Jeramey Jannene
City Hall

Milwaukee Could Suspend Street Lighting Fee

But property owners will need to pay at least once.

By - Apr 1st, 2021 06:14 pm
Street light at the corner of N. Marshall St. and E. Ogden Ave. Photo by Mariiana Tzotcheva.

Street light at the corner of N. Marshall St. and E. Ogden Ave. Photo by Mariiana Tzotcheva.

The $1.9 trillion stimulus plan championed by Democrats and President Joe Biden could reduce at least one bill for Milwaukee property owners.

The City of Milwaukee is considering suspending its new street lighting fee for two quarters, saving the average homeowner $20.

But property owners will have to pay the new fee at least once on their quarterly water bills.

The Milwaukee Common Council held a special meeting Thursday afternoon with 24-hour notice to consider suspending the charge and substituting the revenue it would generate with funds from the city’s $406 million share of the American Rescue Plan Act (ARPA).

But not enough members voted for the proposal to immediately enact the suspension.

The proposal was championed by Alderman Russell W. Stamper, II, who called the meeting. He said the special meeting was necessary to adopt the change before the bills were printed and sent to residents.

“We understand the amount of suffering that they’re seeing as a result of the pandemic and this hard financial time,” said Stamper, who represents the city’s most impoverished district. “I have been against this street lighting fee since the budget [debate].” He successfully introduced an amendment during the budget process to reduce the fee for 2021 by using savings.

“I don’t know how I can vote for a street lighting fee when the lights are out,” said Stamper. But the Department of Public Works, facing a staffing shortage because of rising private wages, has championed the fee for that reason. It needs the funding to hire electricians who can repair and replace the aging infrastructure.

The fee is expected to raise $9.7 million in 2021, with $4.85 million now proposed to come from ARPA. To avoid the fee, given the state property tax cap, the city would need to cut the equivalent amount in spending.

Stamper’s proposal ultimately failed to secure the necessary 10-vote super-majority over concerns of equity and transparency in how the city will spend its ARPA funds.

The city has yet to identify specific uses for its other ARPA funds. Program guidelines are still under development at the federal level, but Mayor Tom Barrett has said he expects to use the funds for a number of purposes. His administration backed using the ARPA funds for two quarters.

Barrett appeared before the council in March to describe his vision for the money and how the community would be involved. Stamper reiterated a desire for a seat at the table on Thursday.

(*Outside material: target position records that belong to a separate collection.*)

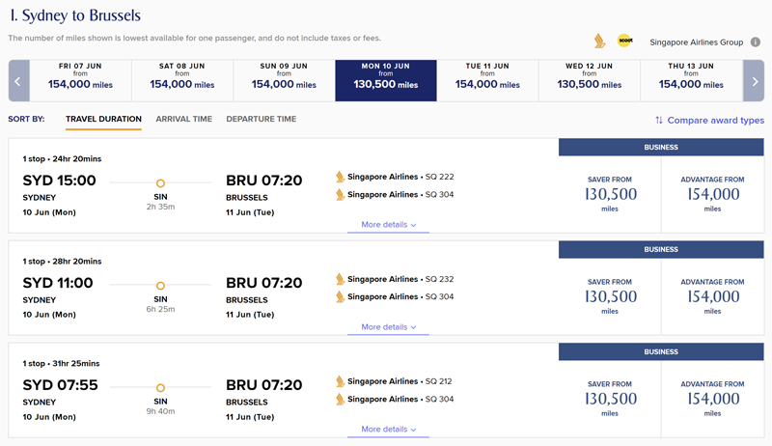Select Saver 130,500 miles for SYD 07:55 flight
This screenshot has width=772, height=446.
point(610,399)
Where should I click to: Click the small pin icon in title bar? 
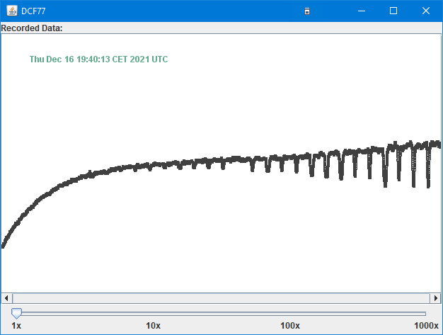click(306, 11)
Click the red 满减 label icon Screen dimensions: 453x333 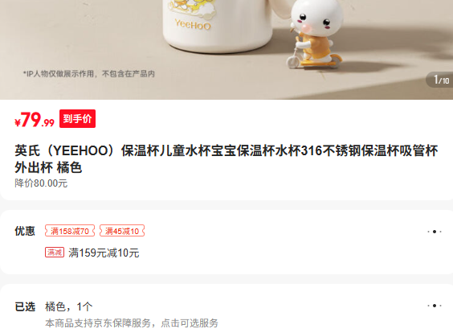tap(55, 253)
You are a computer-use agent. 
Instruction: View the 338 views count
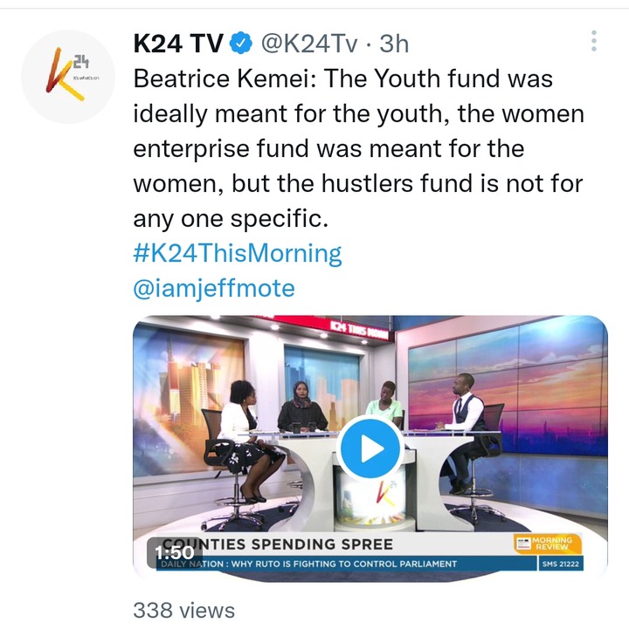click(x=184, y=610)
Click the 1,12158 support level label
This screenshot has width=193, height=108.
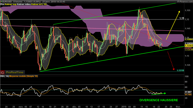(180, 70)
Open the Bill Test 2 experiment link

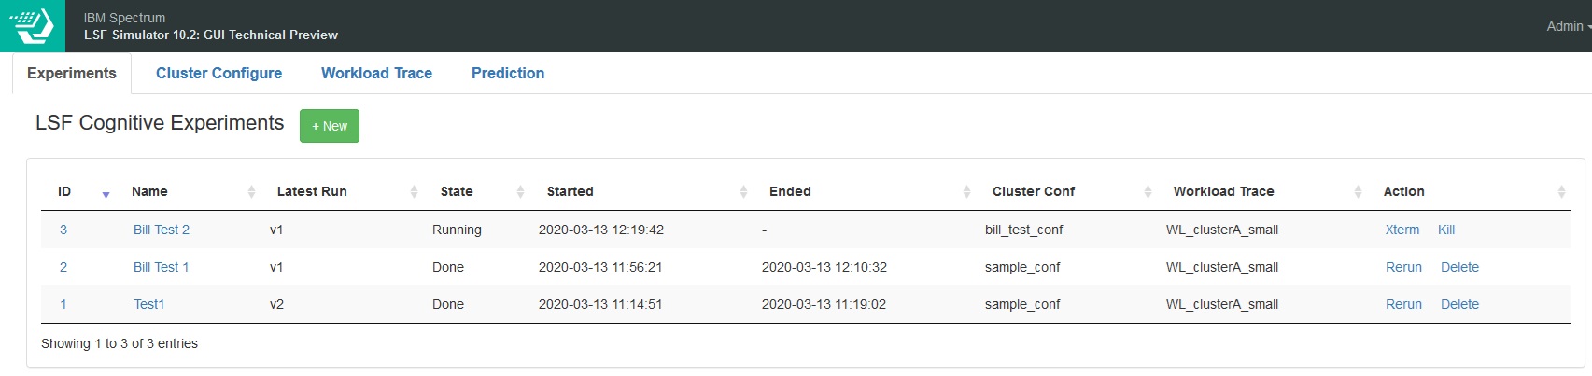tap(162, 230)
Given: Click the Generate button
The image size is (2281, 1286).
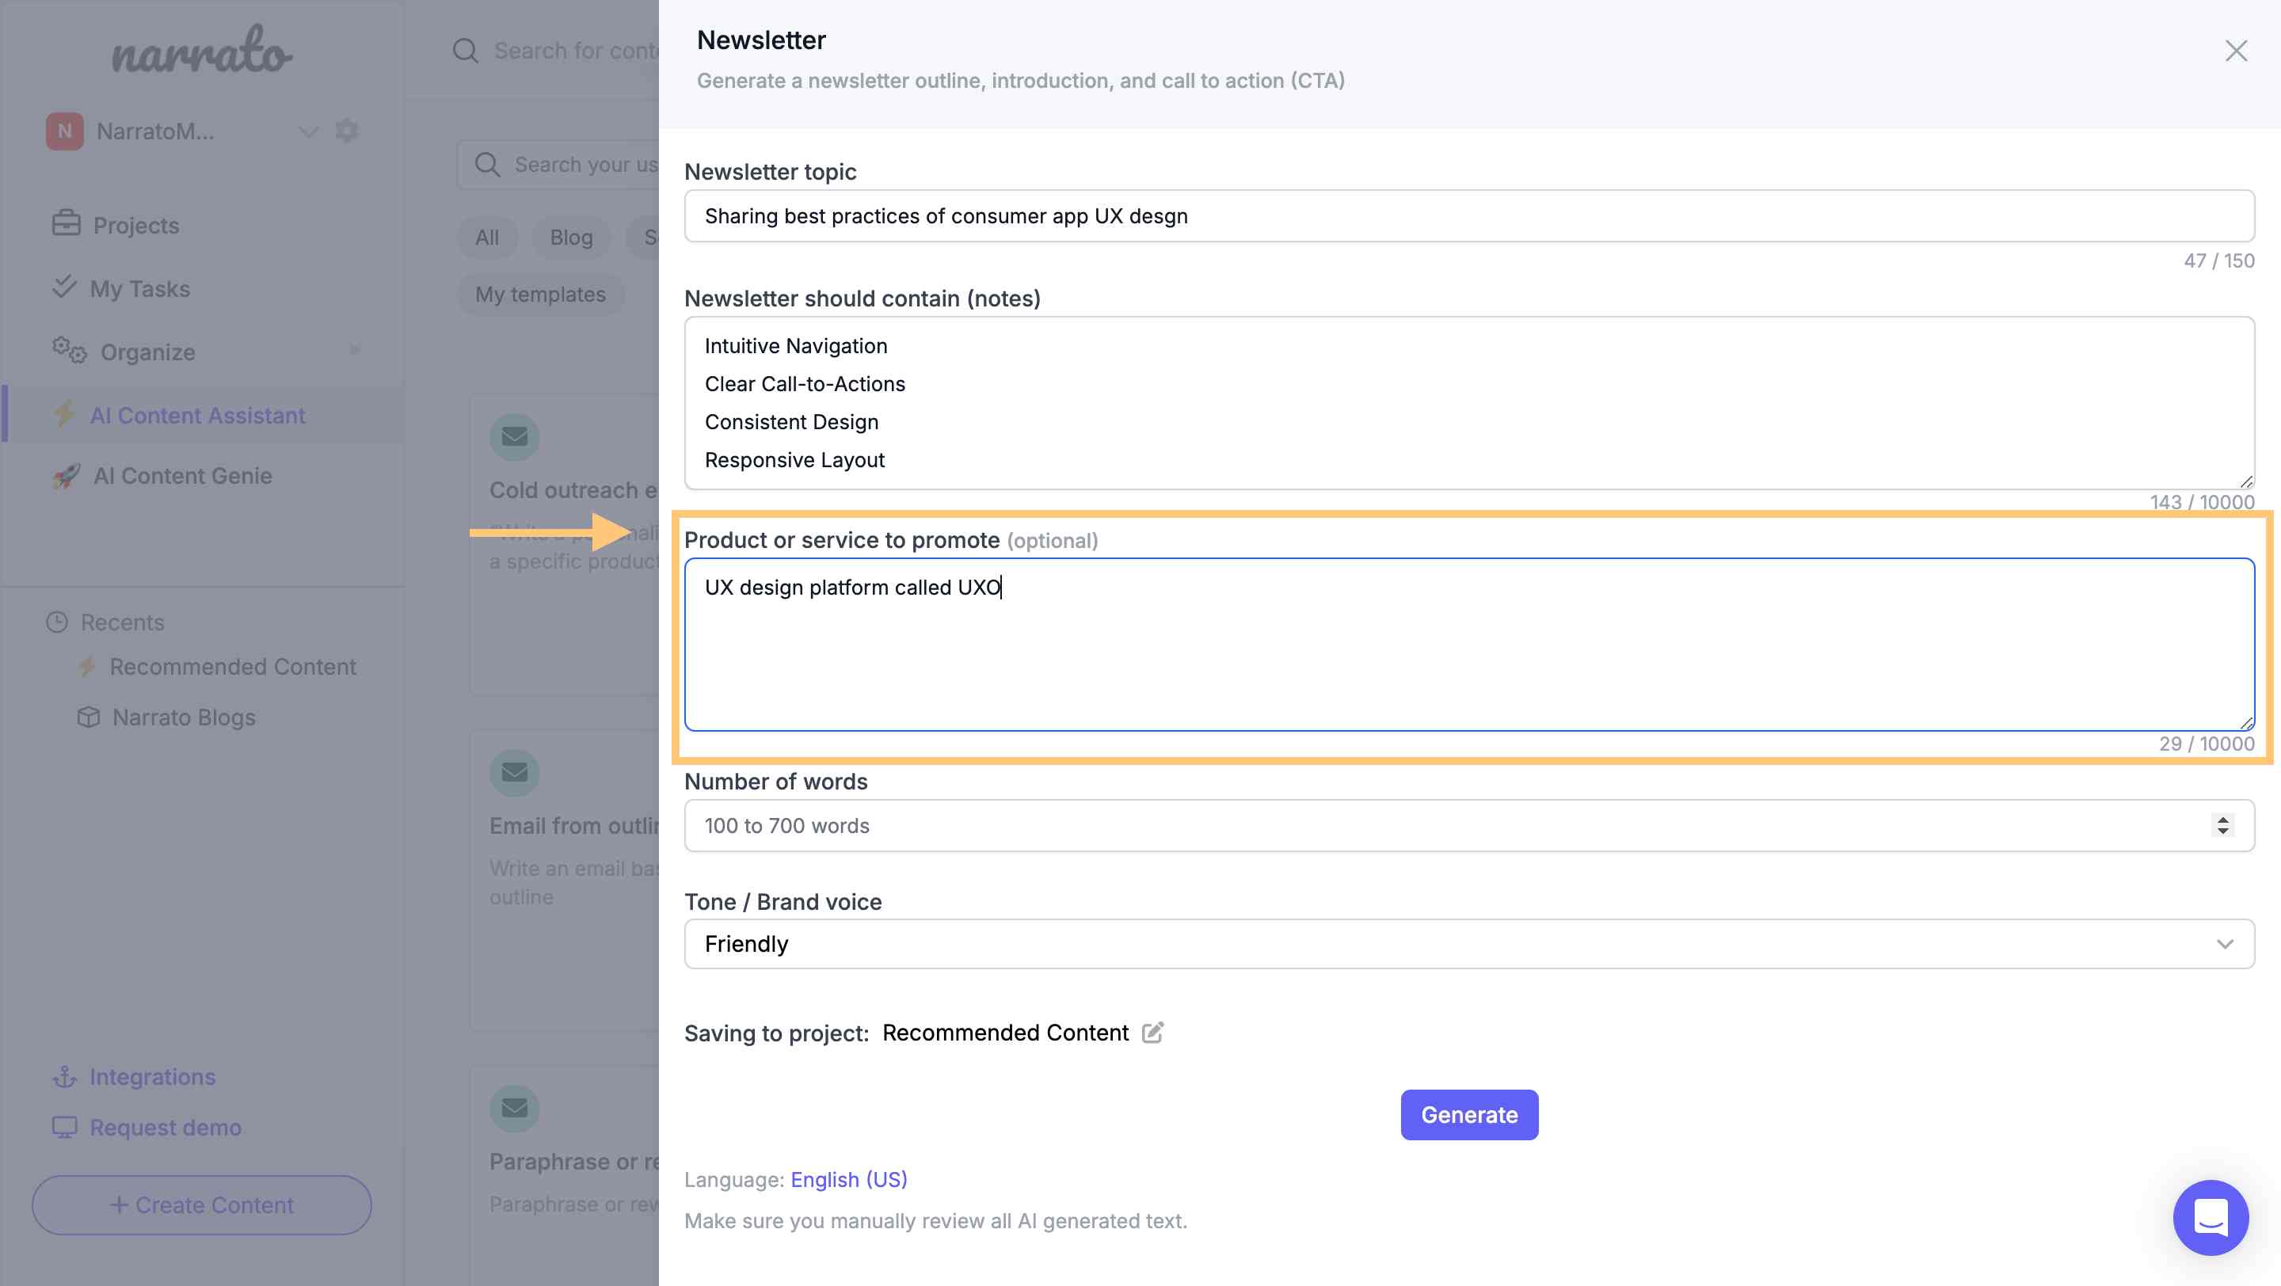Looking at the screenshot, I should coord(1469,1113).
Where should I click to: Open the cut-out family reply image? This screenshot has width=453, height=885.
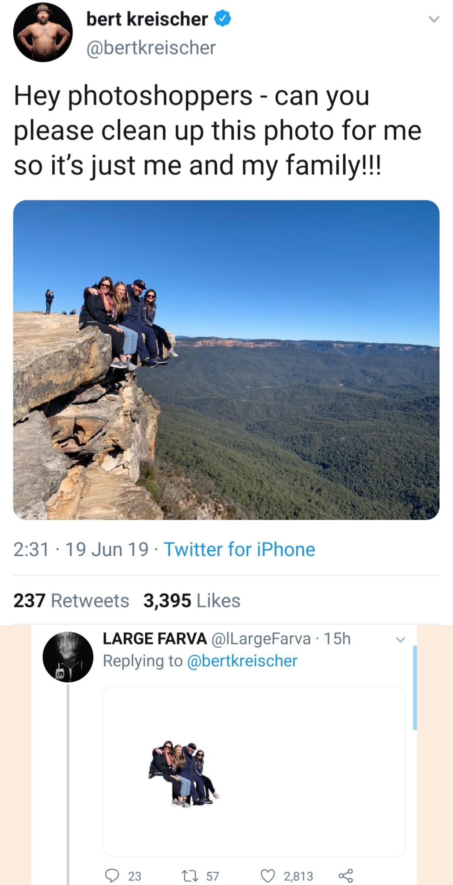point(254,771)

“We should decide along the with the community how this money should be spent and allocated,” said Stamper. “We rarely receive opportunities like this one to make a profound impact on our community.”

But Ald. Nik Kovac was the first to note that spending the $5 million before the community could weigh in was violating the push for transparency.

“It might not line up as best as it could with the kind of transparency and oversight we’re shooting for,” said Kovac. “I get the timing pressure we’re under, we’re having this meeting during the ninth inning of opening day.” The Milwaukee Brewers won their game on a walk-off hit as the council deliberated for almost 90 minutes.

Kovac said he agreed with Stamper’s aims and that the city could suspend the fee later after reviewing its options. But it first needed to understand what those options are.

Borrowing an analogy from Milwaukee County Executive David Crowley, Kovac said the federal funds were intended to put out a house fire, but not fix the foundation. “It does not address our annual fiscal structural imbalances,” he said.

“We definitely want to have an in-depth conversation on where the money is spent, but I think that’s what we’re doing right now,” said Alderwoman Chantia Lewis. She said people were hurting and didn’t need another bill.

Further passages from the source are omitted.